Activity
Copy every line of the data from the one containing "coordinates (356, 162)." down to the one containing "coordinates (1118, 26).", including both, and reproduce each line without any change.

(Collected data entries)
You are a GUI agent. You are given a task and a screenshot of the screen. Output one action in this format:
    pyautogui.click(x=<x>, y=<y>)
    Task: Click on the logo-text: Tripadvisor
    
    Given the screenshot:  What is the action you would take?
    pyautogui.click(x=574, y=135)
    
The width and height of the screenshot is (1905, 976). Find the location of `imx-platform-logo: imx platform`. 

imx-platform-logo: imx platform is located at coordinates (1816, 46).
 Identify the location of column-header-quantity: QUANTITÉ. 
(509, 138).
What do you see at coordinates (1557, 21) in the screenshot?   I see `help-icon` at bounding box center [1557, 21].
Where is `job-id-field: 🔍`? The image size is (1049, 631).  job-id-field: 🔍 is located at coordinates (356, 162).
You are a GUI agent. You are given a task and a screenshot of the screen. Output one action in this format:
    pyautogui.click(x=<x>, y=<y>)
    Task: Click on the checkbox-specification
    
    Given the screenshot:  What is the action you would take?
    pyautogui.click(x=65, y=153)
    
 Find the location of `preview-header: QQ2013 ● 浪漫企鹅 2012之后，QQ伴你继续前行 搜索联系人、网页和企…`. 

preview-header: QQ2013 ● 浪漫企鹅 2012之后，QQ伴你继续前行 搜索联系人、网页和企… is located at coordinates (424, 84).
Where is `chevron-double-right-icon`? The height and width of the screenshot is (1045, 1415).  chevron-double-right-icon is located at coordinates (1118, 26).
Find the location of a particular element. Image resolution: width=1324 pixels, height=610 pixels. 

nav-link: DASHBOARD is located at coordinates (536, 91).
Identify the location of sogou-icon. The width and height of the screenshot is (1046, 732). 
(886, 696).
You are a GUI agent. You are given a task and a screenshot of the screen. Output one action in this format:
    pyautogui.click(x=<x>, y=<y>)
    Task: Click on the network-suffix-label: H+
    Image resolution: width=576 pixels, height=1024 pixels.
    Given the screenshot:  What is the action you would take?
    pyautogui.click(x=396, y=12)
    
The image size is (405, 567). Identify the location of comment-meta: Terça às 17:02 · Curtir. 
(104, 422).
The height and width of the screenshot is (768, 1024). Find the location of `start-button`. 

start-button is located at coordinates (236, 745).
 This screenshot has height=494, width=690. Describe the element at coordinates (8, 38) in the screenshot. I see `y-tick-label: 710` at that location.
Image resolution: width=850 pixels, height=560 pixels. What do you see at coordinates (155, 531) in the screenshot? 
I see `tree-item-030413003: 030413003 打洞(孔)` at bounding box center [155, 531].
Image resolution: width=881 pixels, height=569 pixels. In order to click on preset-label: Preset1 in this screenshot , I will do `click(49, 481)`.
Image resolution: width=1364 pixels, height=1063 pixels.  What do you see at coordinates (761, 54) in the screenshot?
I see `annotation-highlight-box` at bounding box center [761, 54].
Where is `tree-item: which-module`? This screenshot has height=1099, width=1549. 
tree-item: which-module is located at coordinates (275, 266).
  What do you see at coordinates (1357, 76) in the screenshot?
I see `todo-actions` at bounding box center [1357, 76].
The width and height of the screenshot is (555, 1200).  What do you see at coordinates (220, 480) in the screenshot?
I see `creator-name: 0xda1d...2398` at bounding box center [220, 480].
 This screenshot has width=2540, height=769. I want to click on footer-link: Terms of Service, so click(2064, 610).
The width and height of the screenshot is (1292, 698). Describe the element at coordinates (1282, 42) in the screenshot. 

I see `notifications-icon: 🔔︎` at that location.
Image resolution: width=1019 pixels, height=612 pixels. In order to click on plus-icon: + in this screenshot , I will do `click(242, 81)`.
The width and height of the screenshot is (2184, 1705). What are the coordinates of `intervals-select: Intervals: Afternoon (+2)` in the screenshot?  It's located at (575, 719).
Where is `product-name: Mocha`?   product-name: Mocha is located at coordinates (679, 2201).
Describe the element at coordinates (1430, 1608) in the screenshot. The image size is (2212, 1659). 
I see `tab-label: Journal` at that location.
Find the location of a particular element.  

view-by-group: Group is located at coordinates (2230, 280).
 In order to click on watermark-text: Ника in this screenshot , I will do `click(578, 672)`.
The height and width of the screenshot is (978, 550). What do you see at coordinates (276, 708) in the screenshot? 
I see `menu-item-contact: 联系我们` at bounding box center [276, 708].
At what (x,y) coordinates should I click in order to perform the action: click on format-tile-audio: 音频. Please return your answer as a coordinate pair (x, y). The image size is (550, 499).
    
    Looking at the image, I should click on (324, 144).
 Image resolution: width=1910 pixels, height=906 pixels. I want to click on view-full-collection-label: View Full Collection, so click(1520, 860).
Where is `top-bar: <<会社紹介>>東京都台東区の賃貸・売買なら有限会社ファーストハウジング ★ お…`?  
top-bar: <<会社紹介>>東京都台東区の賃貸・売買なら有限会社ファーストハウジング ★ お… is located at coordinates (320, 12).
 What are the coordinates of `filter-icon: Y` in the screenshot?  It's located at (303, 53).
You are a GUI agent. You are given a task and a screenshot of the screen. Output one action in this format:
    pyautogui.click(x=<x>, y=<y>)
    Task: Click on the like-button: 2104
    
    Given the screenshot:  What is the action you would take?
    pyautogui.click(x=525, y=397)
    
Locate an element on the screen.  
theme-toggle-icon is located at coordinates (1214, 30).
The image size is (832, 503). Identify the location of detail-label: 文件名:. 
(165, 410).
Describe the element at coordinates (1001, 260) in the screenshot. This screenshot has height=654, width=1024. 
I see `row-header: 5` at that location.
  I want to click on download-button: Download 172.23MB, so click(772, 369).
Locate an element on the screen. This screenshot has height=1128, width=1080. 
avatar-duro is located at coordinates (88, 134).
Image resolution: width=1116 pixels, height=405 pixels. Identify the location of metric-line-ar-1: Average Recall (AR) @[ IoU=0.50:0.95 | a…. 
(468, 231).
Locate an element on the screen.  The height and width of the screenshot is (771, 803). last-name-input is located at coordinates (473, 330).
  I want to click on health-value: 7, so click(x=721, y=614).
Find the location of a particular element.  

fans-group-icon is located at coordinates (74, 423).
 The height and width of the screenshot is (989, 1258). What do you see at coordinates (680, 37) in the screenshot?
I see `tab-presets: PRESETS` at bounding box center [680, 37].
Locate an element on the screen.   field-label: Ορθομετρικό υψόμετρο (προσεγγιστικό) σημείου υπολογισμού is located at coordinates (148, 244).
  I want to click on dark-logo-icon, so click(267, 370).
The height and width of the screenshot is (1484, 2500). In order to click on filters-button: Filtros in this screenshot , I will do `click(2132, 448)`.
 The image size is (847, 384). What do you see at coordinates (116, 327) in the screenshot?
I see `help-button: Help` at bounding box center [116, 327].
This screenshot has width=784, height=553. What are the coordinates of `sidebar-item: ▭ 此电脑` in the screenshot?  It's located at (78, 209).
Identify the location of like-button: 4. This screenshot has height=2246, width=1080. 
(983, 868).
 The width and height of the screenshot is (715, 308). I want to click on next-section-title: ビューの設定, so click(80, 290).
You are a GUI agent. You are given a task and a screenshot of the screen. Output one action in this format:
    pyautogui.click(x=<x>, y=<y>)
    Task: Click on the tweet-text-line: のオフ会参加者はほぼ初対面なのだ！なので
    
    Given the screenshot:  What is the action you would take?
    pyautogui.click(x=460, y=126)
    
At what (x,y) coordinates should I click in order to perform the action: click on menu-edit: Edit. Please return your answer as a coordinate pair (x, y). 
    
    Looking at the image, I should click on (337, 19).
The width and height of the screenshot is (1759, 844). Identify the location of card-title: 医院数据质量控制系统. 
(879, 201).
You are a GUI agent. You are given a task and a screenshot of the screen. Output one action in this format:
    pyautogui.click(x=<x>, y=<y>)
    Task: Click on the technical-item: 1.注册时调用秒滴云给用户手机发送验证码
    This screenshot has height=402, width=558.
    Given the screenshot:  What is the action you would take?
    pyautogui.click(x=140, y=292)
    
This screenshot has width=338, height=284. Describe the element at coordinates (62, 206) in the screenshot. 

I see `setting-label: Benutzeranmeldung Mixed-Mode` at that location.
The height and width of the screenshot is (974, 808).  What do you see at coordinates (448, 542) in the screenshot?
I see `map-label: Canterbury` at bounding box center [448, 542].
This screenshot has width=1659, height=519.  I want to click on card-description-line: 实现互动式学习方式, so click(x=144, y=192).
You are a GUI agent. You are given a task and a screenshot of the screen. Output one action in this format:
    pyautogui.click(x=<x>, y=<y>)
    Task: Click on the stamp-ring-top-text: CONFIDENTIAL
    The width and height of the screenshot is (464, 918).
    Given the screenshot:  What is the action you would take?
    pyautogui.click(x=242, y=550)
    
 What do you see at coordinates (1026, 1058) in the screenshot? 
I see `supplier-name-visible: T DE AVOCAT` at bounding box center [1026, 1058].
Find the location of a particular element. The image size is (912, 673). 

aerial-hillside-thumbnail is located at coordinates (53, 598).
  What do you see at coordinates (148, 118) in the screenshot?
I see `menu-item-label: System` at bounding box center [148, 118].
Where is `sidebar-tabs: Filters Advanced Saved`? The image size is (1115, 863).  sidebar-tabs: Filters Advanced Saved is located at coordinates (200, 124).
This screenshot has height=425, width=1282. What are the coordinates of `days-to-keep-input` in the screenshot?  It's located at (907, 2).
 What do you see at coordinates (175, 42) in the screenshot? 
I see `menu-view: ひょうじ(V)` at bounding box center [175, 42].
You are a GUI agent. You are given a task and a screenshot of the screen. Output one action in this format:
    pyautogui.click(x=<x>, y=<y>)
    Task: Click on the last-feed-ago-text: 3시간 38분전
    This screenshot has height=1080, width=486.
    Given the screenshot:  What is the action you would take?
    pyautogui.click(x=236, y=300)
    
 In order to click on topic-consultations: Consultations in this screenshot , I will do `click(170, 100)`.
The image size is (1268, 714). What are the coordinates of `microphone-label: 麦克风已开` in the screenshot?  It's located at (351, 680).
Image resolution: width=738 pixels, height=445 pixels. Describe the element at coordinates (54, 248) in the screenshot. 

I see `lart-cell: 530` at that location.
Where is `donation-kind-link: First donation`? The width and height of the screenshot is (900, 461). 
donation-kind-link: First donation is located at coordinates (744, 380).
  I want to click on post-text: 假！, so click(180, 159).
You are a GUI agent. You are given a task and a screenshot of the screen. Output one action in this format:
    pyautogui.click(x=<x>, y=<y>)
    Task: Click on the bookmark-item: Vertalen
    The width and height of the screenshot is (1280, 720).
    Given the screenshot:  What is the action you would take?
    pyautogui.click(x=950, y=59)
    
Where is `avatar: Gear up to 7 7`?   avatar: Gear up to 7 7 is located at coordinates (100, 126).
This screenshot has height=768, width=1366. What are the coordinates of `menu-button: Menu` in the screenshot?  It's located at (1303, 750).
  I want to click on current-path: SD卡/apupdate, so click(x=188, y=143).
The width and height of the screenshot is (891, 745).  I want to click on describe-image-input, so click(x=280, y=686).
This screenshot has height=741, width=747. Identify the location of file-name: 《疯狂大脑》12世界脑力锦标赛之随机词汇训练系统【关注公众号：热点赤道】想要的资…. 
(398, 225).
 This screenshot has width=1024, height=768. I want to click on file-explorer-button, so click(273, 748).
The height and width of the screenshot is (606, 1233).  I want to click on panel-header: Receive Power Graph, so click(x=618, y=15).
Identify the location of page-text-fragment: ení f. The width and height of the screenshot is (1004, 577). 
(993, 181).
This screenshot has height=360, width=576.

Exercise answer
Where is `job-id-field: 🔍`? The image size is (1049, 631).  job-id-field: 🔍 is located at coordinates (356, 162).
You are a GUI agent. You are given a task and a screenshot of the screen. Output one action in this format:
    pyautogui.click(x=<x>, y=<y>)
    Task: Click on the checkbox-specification
    
    Given the screenshot:  What is the action you would take?
    pyautogui.click(x=65, y=153)
    
 Find the location of `preview-header: QQ2013 ● 浪漫企鹅 2012之后，QQ伴你继续前行 搜索联系人、网页和企…`. 

preview-header: QQ2013 ● 浪漫企鹅 2012之后，QQ伴你继续前行 搜索联系人、网页和企… is located at coordinates (424, 84).
Where is `chevron-double-right-icon`? The height and width of the screenshot is (1045, 1415).  chevron-double-right-icon is located at coordinates (1118, 26).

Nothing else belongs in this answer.